Start of Block
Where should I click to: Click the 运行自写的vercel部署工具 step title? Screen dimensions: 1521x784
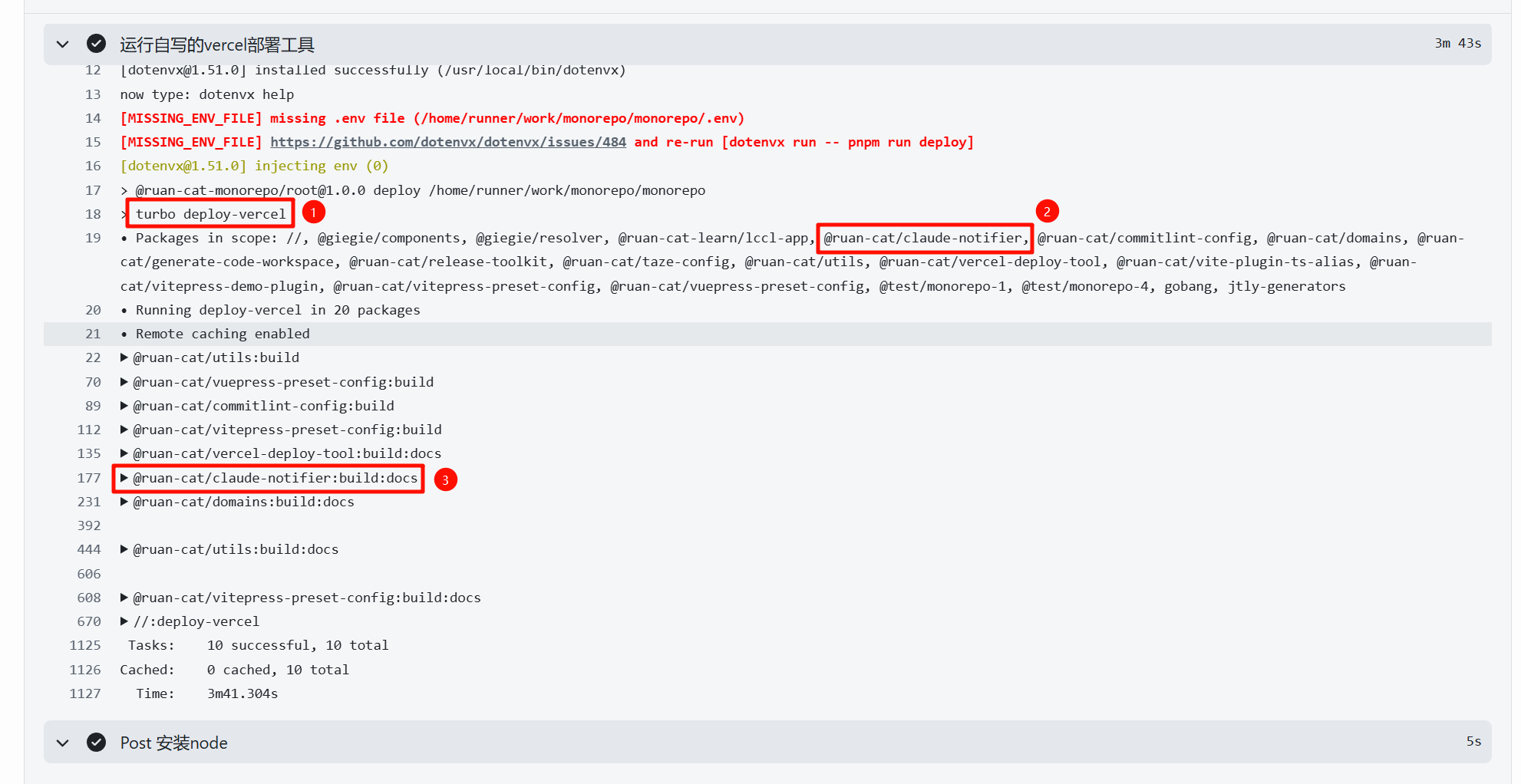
End of Block
Start of Block
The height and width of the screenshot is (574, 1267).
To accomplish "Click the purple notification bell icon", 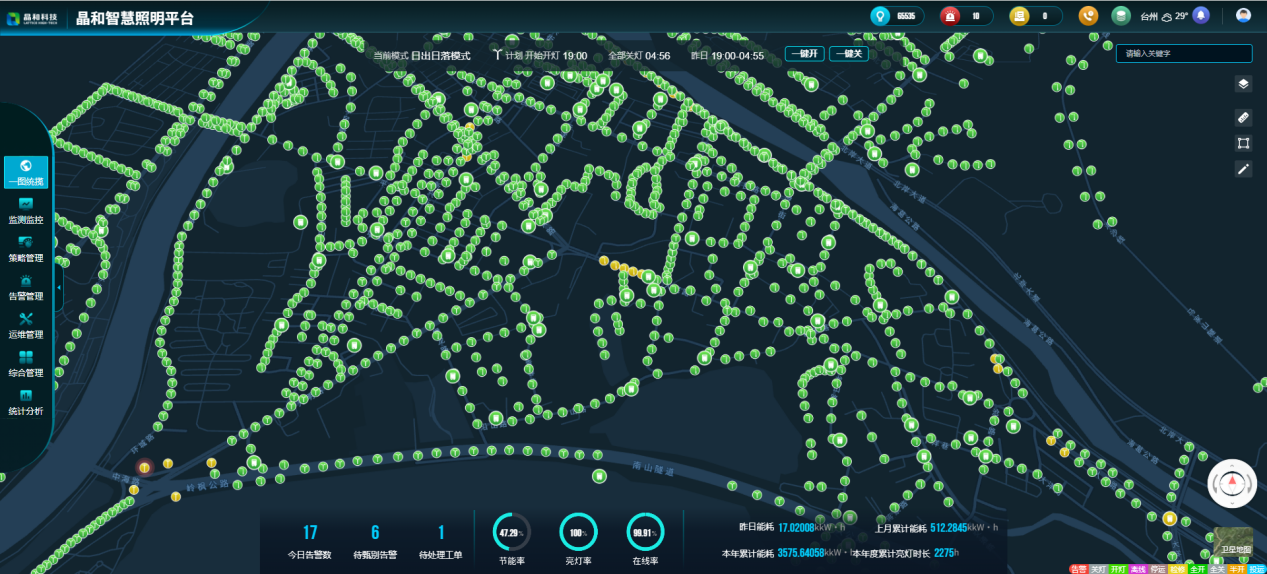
End of Block
Start of Block
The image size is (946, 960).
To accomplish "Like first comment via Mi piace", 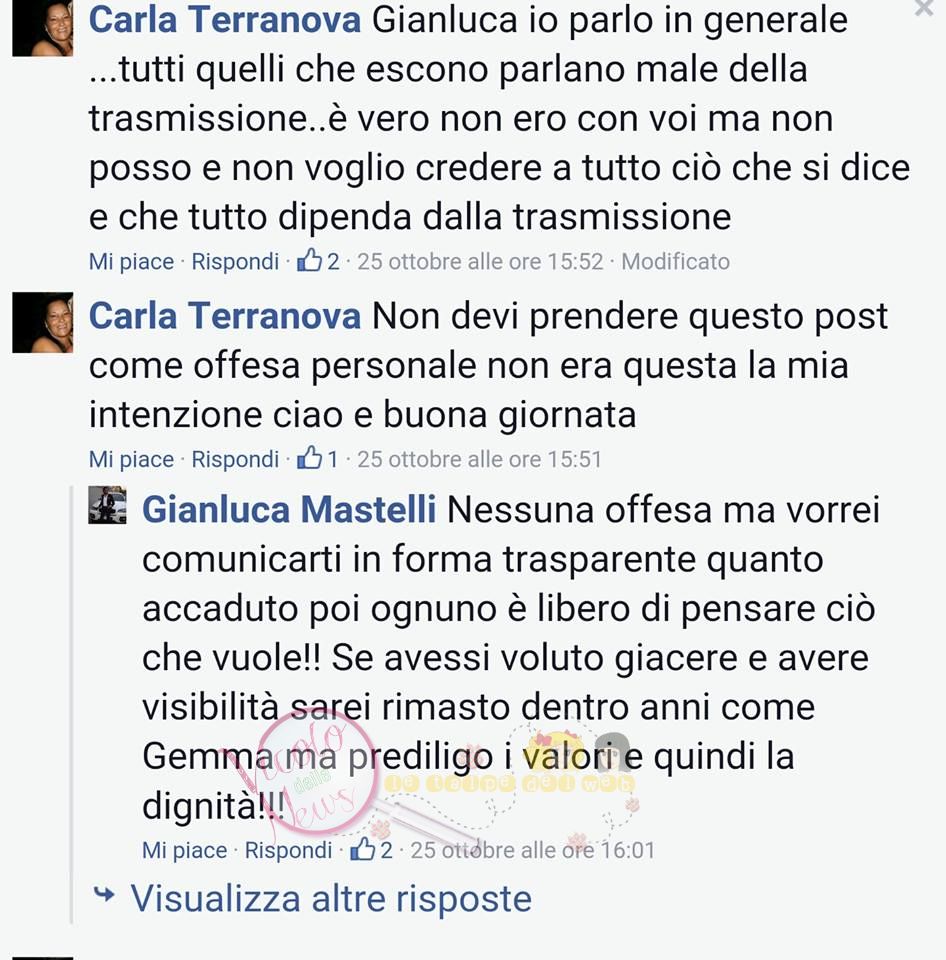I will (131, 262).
End of Block
What you need to do
Leave the pictures out, and transcribe exactly the lines above starting at the one that contains "The height and" and ending at the one that contains "the purple notification".

Task solution
The height and width of the screenshot is (574, 1267).
To accomplish "Click the purple notification bell icon", 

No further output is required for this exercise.